Сильные порывы ветра ударили по крыше, а потом начали перехлестывать провода, и электрическая лампочка в комнате то гасла, то снова вспыхивала. Кряхтя, Иван Данилович полез на печь.
Тревожно прокричал разбуженный петух, раскудахтались куры, а потом протяжно промычала корова.
— Иван, поди глянь, что там такое, — сказала испуганно жена из-за перегородки. — Ты залез на печь и захрапел, а меня сон не берет. Что на дворе, не пойму?
— Волгарь задул! Забыла? — глухо отозвался с печи хозяин.
Каждый ветер имел у него свое название: южак — южный; балтиец — западный; байкалец — восточный; волгарь — северный!
Старые раны ныли. Налетевший северный ветер, боль в ногах напомнили о войне. Прошло почти три десятилетия, а ничего не забылось. Раны и отмороженные ноги напоминали о грозных днях боев. Тогда, зимой 1942 года, стояли страшные морозы и свирепствовали злые северные ветры. Дули они через Волгу с открытых широких степей.
Ивану Сироткину казалось, что в разрушенном, разбитом до основания городе давно остановилось время. Стрелки часов старшины Макарчука зацепились друг за друга и застыли. Уже несколько дней подряд бойцы не видали солнца. Оно подымалось бурым мутным пятном и изредка выглядывало в просветах черных дымов.

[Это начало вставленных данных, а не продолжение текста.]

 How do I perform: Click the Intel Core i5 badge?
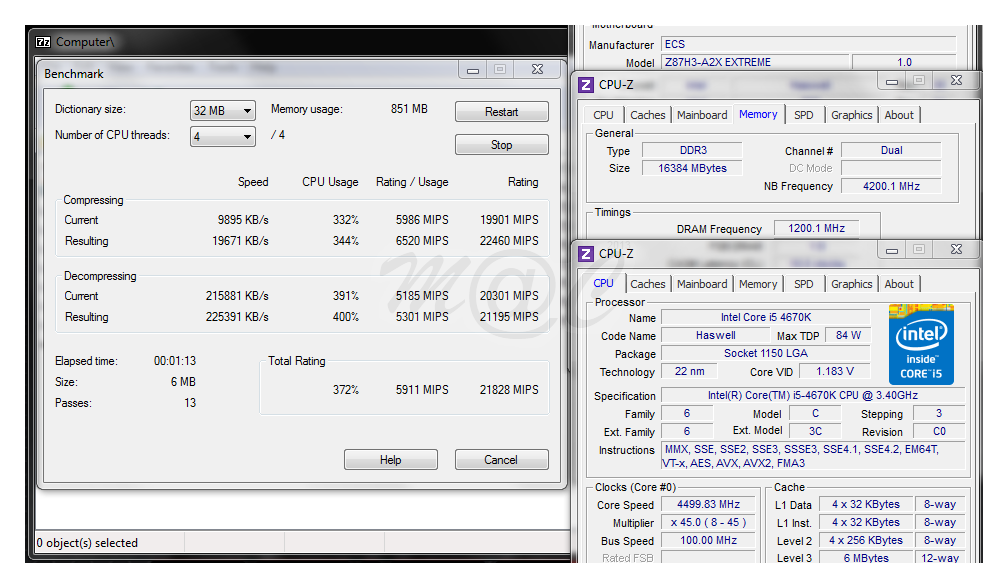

Перед каждой атакой фашисты пускали вперед свои танки. Двигались они, как на параде, — по два в ряд. А сверху налетали бомбардировщики в плотном строю девяток. Одна группа сменяла другую по точно составленному графику. Не только земля, но и небо дрожало от разрывов, а черные дымы пожаров метались из стороны в сторону. Коробки домов рушились на окопы бойцов, засыпая битым кирпичом и штукатуркой. Едкая пыль сбивала дыхание у обороняющихся пехотинцев 45-го запасного стрелкового полка.
Фашисты не оставляли надежду прорваться к Волге. Одна атака следовала за другой. Но бойцы насмерть встали за свои дома и улицы.
Старшина Макарчук перестал считать убитых. От роты младшего лейтенанта Пастухова осталась горстка бойцов.
Несколько дней назад появился фашистский снайпер. Прячась в укрытии, он убил весельчака и плясуна Витьку-молдаванина.
— Привет, защитники Сталинграда! — в подвал вполз на животе солдат, запорошенный снегом, в рваном белом маскировочном халате. Неторопливо оглядел промерзшие углы, покрытые мохнатой хвоей инея, пошмыгал красным носом. Немного отогрелся и сказал, сильно окая: — Принимайте пополнение. Или, чай, не рады?